BEGIN
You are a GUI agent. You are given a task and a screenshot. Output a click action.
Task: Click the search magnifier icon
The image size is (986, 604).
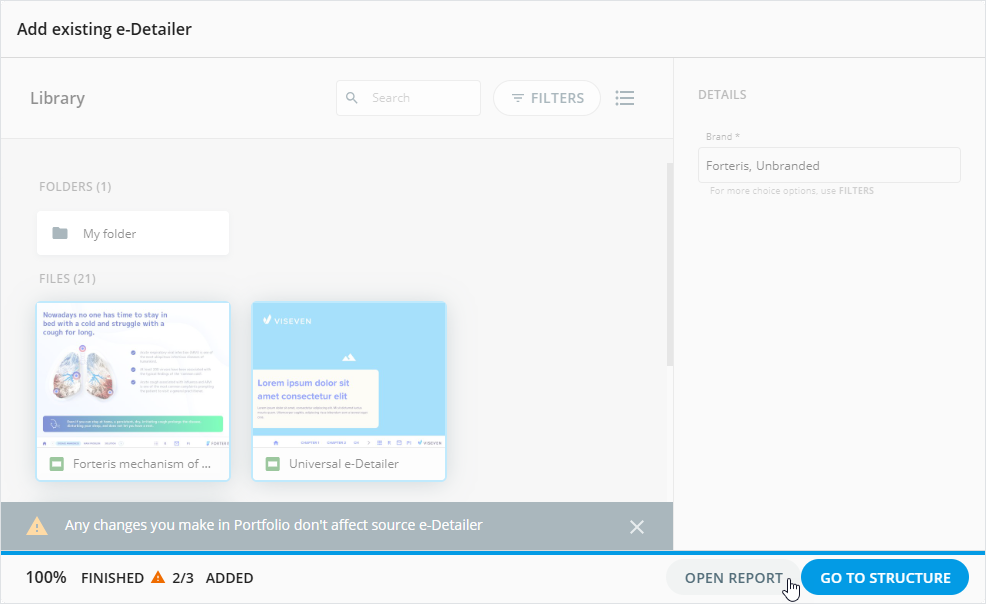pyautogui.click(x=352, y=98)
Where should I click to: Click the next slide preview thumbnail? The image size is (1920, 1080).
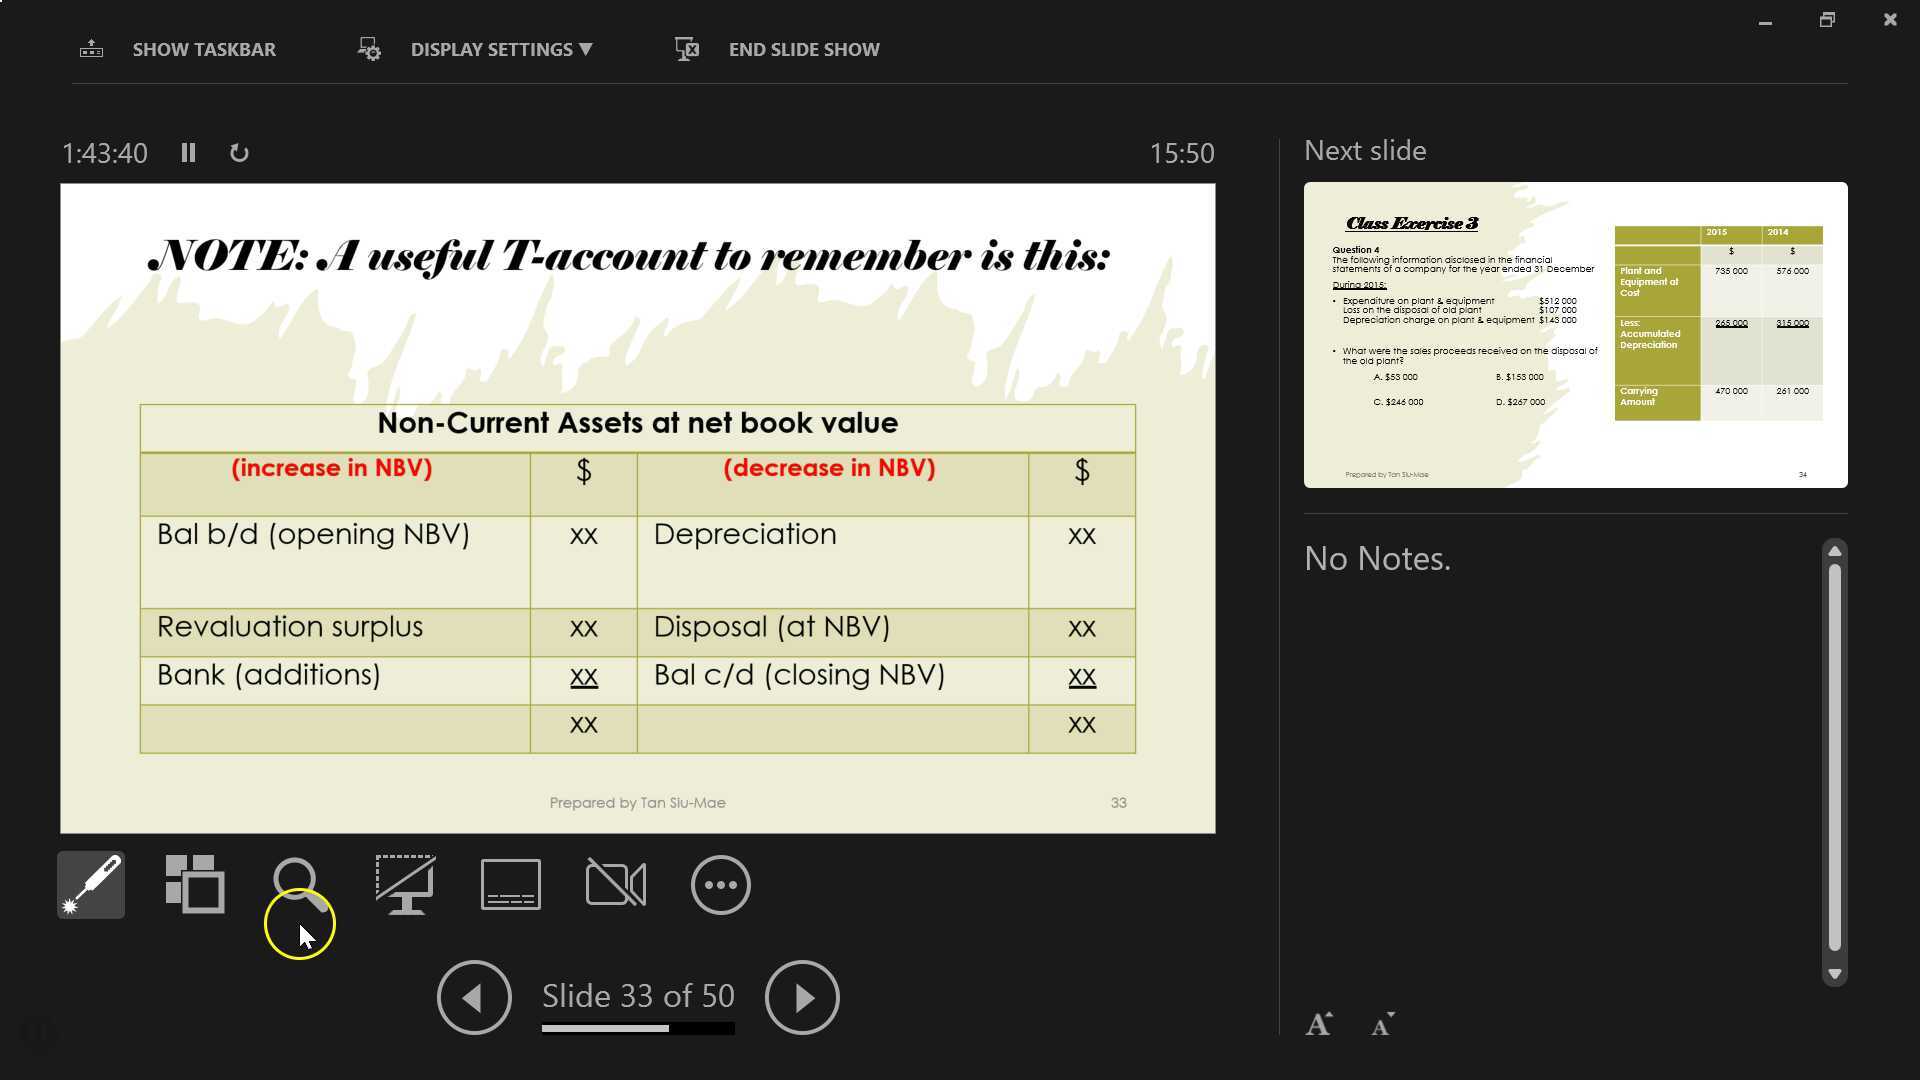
END
**EXERCISE GOAL**
Copy out every row again, requests included, and scale the click coordinates in the answers by 2.55, rounding to whole numbers with halves going up. Keep the numbers in the requests as they are, and leave the pictures out.

**TASK ANSWER**
You are a GUI agent. You are given a task and a screenshot. Output a click action.
Task: Click the search magnifier icon
The image size is (986, 604).
pyautogui.click(x=898, y=250)
Where should I click to: Click the next slide preview thumbnail? The image size is (1920, 1080).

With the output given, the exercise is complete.